▶ **Dataset entries**
= = =
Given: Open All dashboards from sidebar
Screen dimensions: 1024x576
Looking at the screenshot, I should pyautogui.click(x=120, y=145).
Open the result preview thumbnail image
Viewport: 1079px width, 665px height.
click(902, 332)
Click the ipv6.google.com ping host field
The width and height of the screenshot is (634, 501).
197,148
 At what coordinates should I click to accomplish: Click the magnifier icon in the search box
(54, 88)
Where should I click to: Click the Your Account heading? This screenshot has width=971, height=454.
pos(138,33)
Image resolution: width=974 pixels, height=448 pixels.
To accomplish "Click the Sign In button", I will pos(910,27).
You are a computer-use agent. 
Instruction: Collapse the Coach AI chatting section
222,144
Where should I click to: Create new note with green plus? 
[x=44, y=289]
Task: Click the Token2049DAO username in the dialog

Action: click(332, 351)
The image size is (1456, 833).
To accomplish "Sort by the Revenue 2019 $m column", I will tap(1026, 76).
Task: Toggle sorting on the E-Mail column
= = =
▶ **Exercise objective**
Write out the entries in full, exactly as given.

▶ **Output of the task**
Given: Open All dashboards from sidebar
Screen dimensions: 1024x576
Looking at the screenshot, I should pyautogui.click(x=120, y=145).
Open the result preview thumbnail image
Viewport: 1079px width, 665px height.
click(902, 332)
Click the ipv6.google.com ping host field
The width and height of the screenshot is (634, 501).
197,148
 At what coordinates should I click to accomplish: Click the magnifier icon in the search box
(54, 88)
Where should I click to: Click the Your Account heading? This screenshot has width=971, height=454.
pos(138,33)
Image resolution: width=974 pixels, height=448 pixels.
To accomplish "Click the Sign In button", I will pos(910,27).
You are a computer-use agent. 
Instruction: Collapse the Coach AI chatting section
222,144
Where should I click to: Create new note with green plus? 
[x=44, y=289]
Task: Click the Token2049DAO username in the dialog

Action: click(332, 351)
The image size is (1456, 833).
To accomplish "Sort by the Revenue 2019 $m column", I will tap(1026, 76).
Task: Toggle sorting on the E-Mail column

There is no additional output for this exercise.